How about if we turn our house into sort of a living Advent calendar this year? Add just one little thing every day, rather than taking an entire afternoon to decorate the whole place at once? How about if we let Christmas creep into the periphery of our vision, rather than come bursting upon the scene, so that one day we turn around and realize that it has come, more or less on its own? After all, Advent is a wait for a baby, and that's the way they come: you don't go overnight from having a flat stomach to having one whose navel has disappeared and beyond which you can no longer see your own two feet. All that happens a little at a time. And you also don't wait until the baby's born to think about things like little undershirts and nighties and diapers. You lay in a supply beforehand. So much for the Advent Police, who are out in force at this time of year, making sure nobody sings a Christmas carol before the great day arrives. Yes, the church year is important, but please. Everything in moderation.
I've already begun, actually, by plopping a bunch of hemlock prunings into the wooden plant stand on the porch. Next up: some fuzzy cattail like heads of ornamental grass, mixed with more hemlock prunings, one swag for each of the double doors.
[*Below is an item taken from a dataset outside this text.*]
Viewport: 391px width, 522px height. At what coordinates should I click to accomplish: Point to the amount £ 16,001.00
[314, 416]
Nice? Very. And absolutely free.
Let a wreath appear in each window, one a day all next week. And let the ropes of pine ropes twine around the porch pillars by themselves for a few days before the lights go up, so we can long for the show a bit before it all comes together.
And the tree: a little volunteer yew, out of place among the portulaca and in danger of shading both the lilac tree and the andromeda if it is allowed to remain where it is. It's a little on the skimpy side, and seriously lacks symmetry. But Q and I both grow daily less and less symmetrical ourselves, so what's to prevent our bringing it in and commissioning it as a free Christmas tree? It's too short to stand on the floor, but we can put it on the table in the bay window. And it will be, once again, absolutely free.
And Q? He is happy with whatever comes along. I'm not sure I've ever known anyone as indifferent to newness as he: from the ruined elbows of his favorite sweaters to the backs of the countless ruined envelopes upon which he scribbles inscrutable notes to himself, he is a lad of the Great Depression if ever there was one.
You will have noticed a subtext to all this, which can be summarized in the words "absolutely free." I want to save energy and money this year, more than ever. I want things to be useful and re-useful, and then to be re-useful again until they've gone home to Jesus. I want it all to feel the way it felt when I was a girl, when there wasn't all that much to buy or to want. It has been a long time since I needed anything I didn't have, and that makes me a worldwide rarity. I want our Christmas to reflect our intense gratitude for that fact, ours by accident of birth alone. Because it is always those who know very well just how blessed they are who are the greatest blessing to others.